March 12, 2017
For starters, let me say:
- SequoiaDB, the company, is my client.
- SequoiaDB, the product, is the main product of SequoiaDB, the company.
- SequoiaDB, the company, has another product line SequoiaCM, which subsumes SequoiaDB in content management use cases.
- SequoiaDB, the product, is fundamentally a JSON data store. But it has a relational front end …
- … and is usually sold for RDBMS-like use cases …
- … except when it is sold as part of SequoiaCM, which adds in a large object/block store and a content-management-oriented library.
- SequoiaDB’s products are open source.
- SequoiaDB’s largest installation seems to be 2 PB across 100 nodes; that includes block storage.
- Figures for DBMS-only database sizes aren’t as clear, but the sweet spot of the cluster-size range for such use cases seems to be 6-30 nodes.
- SequoiaDB, the company, was founded in Toronto, by former IBM DB2 folks.
- Even so, it’s fairly accurate to view SequoiaDB as a Chinese company.
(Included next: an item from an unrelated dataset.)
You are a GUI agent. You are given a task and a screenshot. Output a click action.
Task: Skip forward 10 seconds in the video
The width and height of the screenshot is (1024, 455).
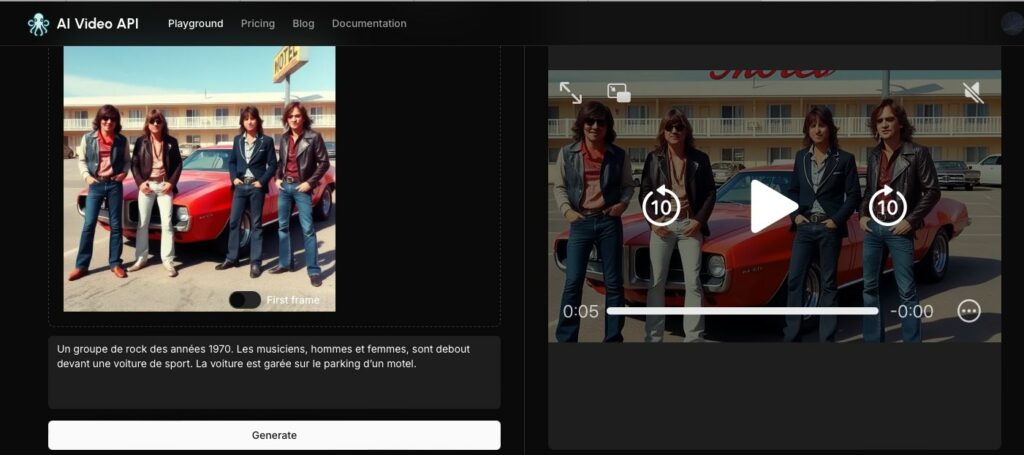pos(887,207)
Specifically:
- SequoiaDB’s founders were Chinese nationals.
- Most of them went back to China.
- Other employees to date have been entirely Chinese.
- Sales to date have been entirely in China, but SequoiaDB has international aspirations
- SequoiaDB has >100 employees, a large majority of which are split fairly evenly between “engineering” and “implementation and technical support”.
- SequoiaDB’s marketing (as opposed to sales) department is astonishingly tiny.
- SequoiaDB cites >100 subscription customers, including 10 in the global Fortune 500, a large fraction of which are in the banking sector. (Other sectors mentioned repeatedly are government and telecom.)
Unfortunately, SequoiaDB has not captured a lot of detailed information about unpaid open source production usage.
While I usually think that the advantages of open source are overstated, in SequoiaDB’s case open source will have* an additional benefit when SequoiaDB does go international — it addresses any concerns somebody might have about using Chinese technology.
*Edit: Actually, this claim is overstated based on SequoiaDB’s current open source practices. Please see the comment thread below.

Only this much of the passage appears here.